Updated

A former Nazi concentration camp guard living in the Berlin area is being investigated on suspicion of murder after authorities received a tip from the Simon Wiesenthal Center, prosecutors said Friday.

The 87-year-old, identified only as Horst P., is alleged to have been involved in killings while serving as a guard at the Dachau camp near Munich, Berlin prosecutors' spokesman Martin Steltner said.

He refused to provide further details, citing the ongoing investigation.

The Wiesenthal Center's top Nazi hunter Efraim Zuroff said information on the suspect came in after the organization launched a poster campaign in Germany in July soliciting tips on the whereabouts of former guards and Nazis. He passed it on to Berlin prosecutors after confirming the suspect really had been a Dachau guard.

"We were informed that the case is being taken seriously, and we can only hope it will be expedited in an appropriate manner," Zuroff said in a telephone interview from Jerusalem.

Germany's Bild newspaper first reported the case, publishing an interview with the suspect Friday in which he is quoted as denying involvement in any killings.

But, he acknowledged, "when one of the criminals caused a disturbance I reported him, then he was picked up and taken to a special camp. Sometimes I never saw them again but I also never asked any questions."

German authorities are currently investigating about 30 former Auschwitz guards under new legal thinking that anyone who served in a death camp, whose sole purpose was to kill, can be prosecuted as accessories to murder.

That argument has not been successfully expanded to include guards at concentration camps like Dachau, where tens of thousands died but whose purpose was not solely killing.

In this case, that means that prosecutors will have to find sufficient evidence of a specific crime before they can file charges.

Zuroff would not give specific details on the information the Wiesenthal Center received, but did say it was an "allegation of the commission of a serious crime."

In Bild's story, the newspaper printed a photo collage they said was on the wall of the man's apartment southeast of the German capital.
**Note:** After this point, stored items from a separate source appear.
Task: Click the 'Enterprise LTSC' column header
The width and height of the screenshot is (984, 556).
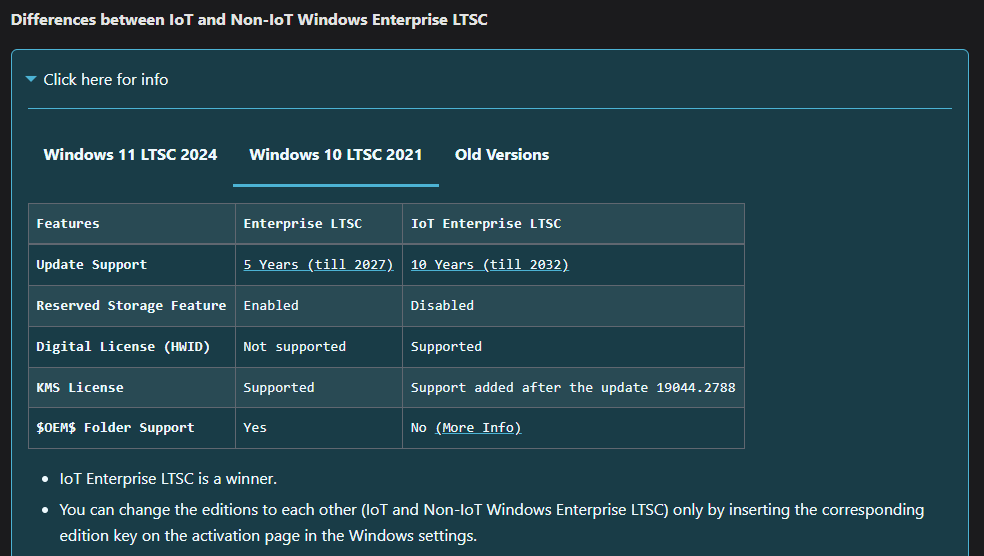Action: point(302,224)
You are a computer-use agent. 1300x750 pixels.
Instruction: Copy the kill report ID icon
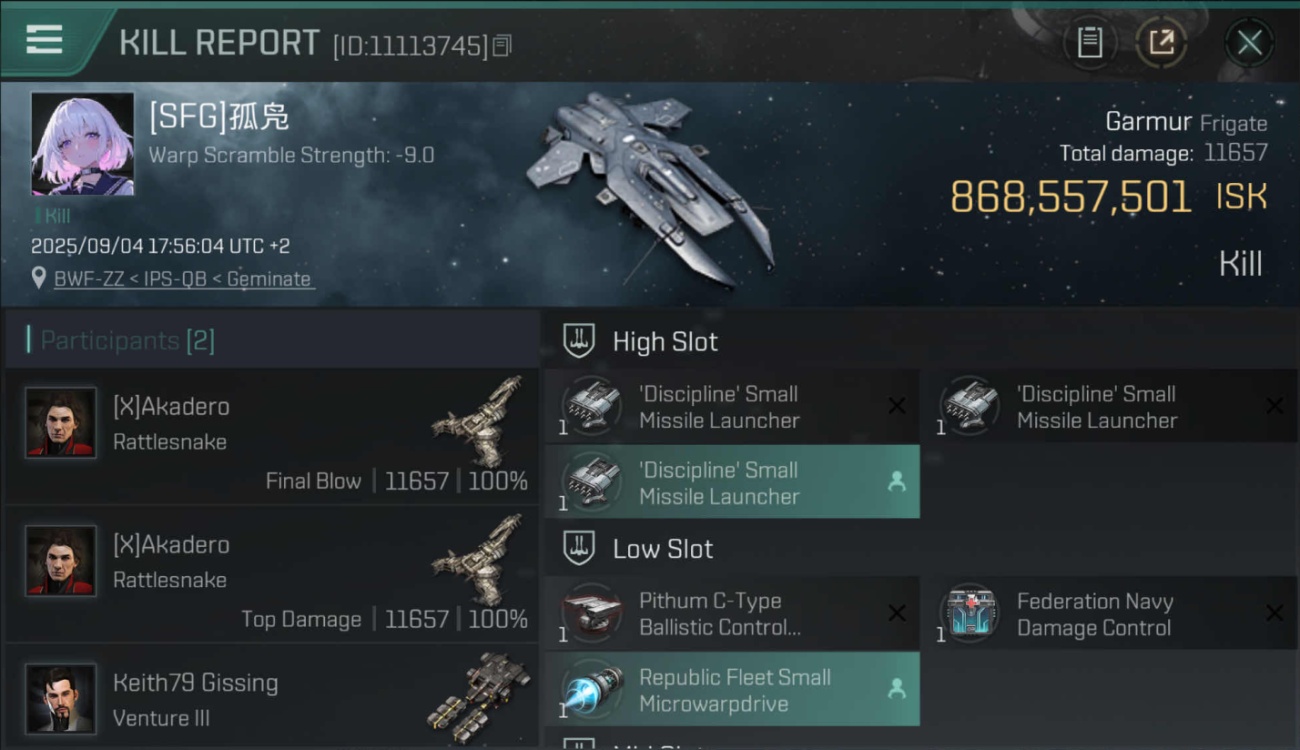[502, 45]
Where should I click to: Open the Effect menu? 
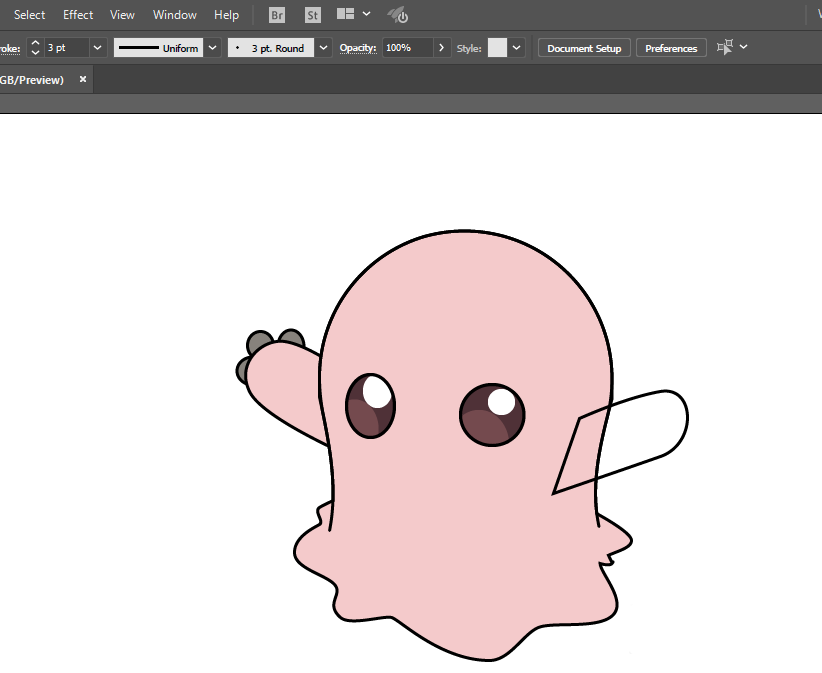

It was labeled "Mein Kampf" -- the same title as Adolf Hitler's notorious book -- and included photos showing him in uniform.

He was also quoted as saying he joined the SS because he "was told that it was fun."

Steltner said it was not clear how Bild learned of the case, and Zuroff said the Wiesenthal Center had been hoping not to publicize it until the investigation was farther along.

"The information did not come from us," Zuroff said. "I wanted to give the prosecutors a chance to do the right thing."